— RECORDED DATA —
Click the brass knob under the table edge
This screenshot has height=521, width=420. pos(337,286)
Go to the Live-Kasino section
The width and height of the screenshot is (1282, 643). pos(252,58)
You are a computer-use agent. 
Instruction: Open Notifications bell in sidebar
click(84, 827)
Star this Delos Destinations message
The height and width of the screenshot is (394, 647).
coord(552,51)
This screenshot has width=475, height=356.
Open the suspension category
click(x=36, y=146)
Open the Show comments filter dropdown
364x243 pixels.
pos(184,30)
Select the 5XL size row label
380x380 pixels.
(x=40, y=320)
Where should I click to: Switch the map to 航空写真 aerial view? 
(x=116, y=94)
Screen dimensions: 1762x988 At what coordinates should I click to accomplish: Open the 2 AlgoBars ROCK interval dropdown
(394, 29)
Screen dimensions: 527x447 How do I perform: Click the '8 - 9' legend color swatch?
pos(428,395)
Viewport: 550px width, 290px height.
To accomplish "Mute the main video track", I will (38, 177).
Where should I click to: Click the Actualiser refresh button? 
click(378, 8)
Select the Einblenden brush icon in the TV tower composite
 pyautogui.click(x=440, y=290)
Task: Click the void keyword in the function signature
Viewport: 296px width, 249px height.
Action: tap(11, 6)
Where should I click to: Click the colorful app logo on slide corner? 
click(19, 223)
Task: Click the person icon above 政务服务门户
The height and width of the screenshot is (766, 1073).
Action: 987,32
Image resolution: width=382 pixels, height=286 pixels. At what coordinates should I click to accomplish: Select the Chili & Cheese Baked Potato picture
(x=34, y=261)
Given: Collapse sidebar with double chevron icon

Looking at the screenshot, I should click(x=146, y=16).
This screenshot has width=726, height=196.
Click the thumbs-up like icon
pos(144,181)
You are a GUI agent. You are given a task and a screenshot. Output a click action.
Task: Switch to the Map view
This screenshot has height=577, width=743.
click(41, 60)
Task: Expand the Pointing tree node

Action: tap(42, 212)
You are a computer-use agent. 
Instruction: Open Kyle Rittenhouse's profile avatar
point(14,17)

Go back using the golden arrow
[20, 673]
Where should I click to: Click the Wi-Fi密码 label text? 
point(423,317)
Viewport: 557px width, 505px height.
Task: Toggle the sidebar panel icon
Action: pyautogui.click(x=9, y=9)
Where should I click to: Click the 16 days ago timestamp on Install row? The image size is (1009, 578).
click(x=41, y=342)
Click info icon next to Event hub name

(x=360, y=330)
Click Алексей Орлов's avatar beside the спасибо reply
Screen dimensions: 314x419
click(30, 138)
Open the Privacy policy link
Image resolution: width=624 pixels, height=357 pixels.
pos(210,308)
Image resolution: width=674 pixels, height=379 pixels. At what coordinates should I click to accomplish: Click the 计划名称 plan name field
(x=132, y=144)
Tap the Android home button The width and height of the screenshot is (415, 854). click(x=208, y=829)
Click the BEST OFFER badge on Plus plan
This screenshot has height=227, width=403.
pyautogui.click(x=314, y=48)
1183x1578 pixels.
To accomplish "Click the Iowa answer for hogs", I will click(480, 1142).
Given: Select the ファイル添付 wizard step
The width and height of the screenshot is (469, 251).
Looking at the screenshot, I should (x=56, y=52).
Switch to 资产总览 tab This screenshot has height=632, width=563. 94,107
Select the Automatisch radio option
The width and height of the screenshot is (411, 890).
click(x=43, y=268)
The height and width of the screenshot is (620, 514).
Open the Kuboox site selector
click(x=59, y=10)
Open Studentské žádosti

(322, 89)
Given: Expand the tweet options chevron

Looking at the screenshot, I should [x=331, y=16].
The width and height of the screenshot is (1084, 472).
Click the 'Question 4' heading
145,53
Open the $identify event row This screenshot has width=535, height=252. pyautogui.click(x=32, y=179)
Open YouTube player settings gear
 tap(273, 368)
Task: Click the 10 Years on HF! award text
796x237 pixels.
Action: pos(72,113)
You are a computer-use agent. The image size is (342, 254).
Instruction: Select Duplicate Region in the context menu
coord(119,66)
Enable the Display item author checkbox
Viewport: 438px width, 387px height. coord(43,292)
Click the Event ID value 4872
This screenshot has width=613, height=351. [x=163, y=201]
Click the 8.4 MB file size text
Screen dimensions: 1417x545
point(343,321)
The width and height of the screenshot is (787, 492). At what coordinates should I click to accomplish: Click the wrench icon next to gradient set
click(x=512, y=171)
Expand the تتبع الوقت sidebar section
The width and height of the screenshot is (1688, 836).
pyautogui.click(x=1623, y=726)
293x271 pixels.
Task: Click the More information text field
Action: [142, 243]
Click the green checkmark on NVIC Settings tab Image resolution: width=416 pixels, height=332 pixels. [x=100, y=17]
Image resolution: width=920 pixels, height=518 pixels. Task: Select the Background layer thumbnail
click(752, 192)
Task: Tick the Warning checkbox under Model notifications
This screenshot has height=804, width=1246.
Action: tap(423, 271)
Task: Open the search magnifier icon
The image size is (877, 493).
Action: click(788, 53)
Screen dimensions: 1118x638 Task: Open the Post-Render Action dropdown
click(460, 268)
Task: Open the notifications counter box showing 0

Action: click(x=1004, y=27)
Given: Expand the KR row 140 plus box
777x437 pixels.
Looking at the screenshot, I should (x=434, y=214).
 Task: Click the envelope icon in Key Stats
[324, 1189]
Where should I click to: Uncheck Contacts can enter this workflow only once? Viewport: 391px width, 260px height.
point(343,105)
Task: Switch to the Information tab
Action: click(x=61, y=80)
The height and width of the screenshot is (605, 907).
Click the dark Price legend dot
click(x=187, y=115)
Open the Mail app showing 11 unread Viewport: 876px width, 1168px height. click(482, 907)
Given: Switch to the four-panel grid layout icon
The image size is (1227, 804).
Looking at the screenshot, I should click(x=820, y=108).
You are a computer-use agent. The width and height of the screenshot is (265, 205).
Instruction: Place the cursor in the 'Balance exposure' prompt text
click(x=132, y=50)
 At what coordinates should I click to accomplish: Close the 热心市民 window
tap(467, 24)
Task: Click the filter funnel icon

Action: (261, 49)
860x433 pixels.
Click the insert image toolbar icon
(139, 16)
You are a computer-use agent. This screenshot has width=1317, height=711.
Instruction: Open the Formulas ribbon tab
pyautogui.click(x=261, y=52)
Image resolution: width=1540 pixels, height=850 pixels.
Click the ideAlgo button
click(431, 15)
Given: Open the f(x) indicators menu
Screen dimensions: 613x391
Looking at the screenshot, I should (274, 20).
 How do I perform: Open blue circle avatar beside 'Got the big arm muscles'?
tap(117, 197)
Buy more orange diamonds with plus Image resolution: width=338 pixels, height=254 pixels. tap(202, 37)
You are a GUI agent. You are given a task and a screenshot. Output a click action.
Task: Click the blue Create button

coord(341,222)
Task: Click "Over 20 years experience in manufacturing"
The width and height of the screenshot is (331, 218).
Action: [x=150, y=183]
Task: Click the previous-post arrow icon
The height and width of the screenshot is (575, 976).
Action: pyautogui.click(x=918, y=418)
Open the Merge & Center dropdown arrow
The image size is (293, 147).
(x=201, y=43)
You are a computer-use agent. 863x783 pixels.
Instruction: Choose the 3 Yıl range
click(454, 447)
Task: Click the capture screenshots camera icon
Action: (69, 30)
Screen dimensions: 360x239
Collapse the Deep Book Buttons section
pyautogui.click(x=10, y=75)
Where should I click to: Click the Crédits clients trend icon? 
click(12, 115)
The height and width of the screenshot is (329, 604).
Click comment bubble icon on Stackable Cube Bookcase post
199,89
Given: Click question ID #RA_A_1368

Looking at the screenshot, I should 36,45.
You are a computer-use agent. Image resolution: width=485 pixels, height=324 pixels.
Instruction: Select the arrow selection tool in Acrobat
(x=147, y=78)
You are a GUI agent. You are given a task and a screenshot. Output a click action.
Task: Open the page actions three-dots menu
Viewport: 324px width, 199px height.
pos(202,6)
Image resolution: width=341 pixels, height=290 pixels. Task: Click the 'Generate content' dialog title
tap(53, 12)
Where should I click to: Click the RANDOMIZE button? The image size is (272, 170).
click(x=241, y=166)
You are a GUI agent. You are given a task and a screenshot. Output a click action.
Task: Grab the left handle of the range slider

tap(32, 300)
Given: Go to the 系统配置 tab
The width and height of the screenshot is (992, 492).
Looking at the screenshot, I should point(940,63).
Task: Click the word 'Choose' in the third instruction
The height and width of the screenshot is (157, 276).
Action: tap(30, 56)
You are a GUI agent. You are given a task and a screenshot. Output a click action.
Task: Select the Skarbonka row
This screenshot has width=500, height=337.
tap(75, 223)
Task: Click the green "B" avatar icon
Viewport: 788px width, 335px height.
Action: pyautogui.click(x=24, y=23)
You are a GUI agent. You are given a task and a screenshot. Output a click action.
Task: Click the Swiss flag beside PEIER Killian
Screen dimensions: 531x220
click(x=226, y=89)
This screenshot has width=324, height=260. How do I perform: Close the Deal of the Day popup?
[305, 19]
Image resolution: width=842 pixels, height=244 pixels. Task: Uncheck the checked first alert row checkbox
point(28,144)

— PROBLEM TO WORK ON —
Only one stretch of the data is wanted: the lines from the one with "Where should I click to: Click the Crédits" through the last, repeated exactly.

— YOUR RESPONSE —
Where should I click to: Click the Crédits clients trend icon? 
click(12, 115)
The height and width of the screenshot is (329, 604).
Click comment bubble icon on Stackable Cube Bookcase post
199,89
Given: Click question ID #RA_A_1368

Looking at the screenshot, I should 36,45.
You are a computer-use agent. Image resolution: width=485 pixels, height=324 pixels.
Instruction: Select the arrow selection tool in Acrobat
(x=147, y=78)
You are a GUI agent. You are given a task and a screenshot. Output a click action.
Task: Open the page actions three-dots menu
Viewport: 324px width, 199px height.
pos(202,6)
Image resolution: width=341 pixels, height=290 pixels. Task: Click the 'Generate content' dialog title
tap(53, 12)
Where should I click to: Click the RANDOMIZE button? The image size is (272, 170).
click(x=241, y=166)
You are a GUI agent. You are given a task and a screenshot. Output a click action.
Task: Grab the left handle of the range slider

tap(32, 300)
Given: Go to the 系统配置 tab
The width and height of the screenshot is (992, 492).
Looking at the screenshot, I should point(940,63).
Task: Click the word 'Choose' in the third instruction
The height and width of the screenshot is (157, 276).
Action: tap(30, 56)
You are a GUI agent. You are given a task and a screenshot. Output a click action.
Task: Select the Skarbonka row
This screenshot has width=500, height=337.
tap(75, 223)
Task: Click the green "B" avatar icon
Viewport: 788px width, 335px height.
Action: pyautogui.click(x=24, y=23)
You are a GUI agent. You are given a task and a screenshot. Output a click action.
Task: Click the Swiss flag beside PEIER Killian
Screen dimensions: 531x220
click(x=226, y=89)
This screenshot has width=324, height=260. How do I perform: Close the Deal of the Day popup?
[305, 19]
Image resolution: width=842 pixels, height=244 pixels. Task: Uncheck the checked first alert row checkbox
point(28,144)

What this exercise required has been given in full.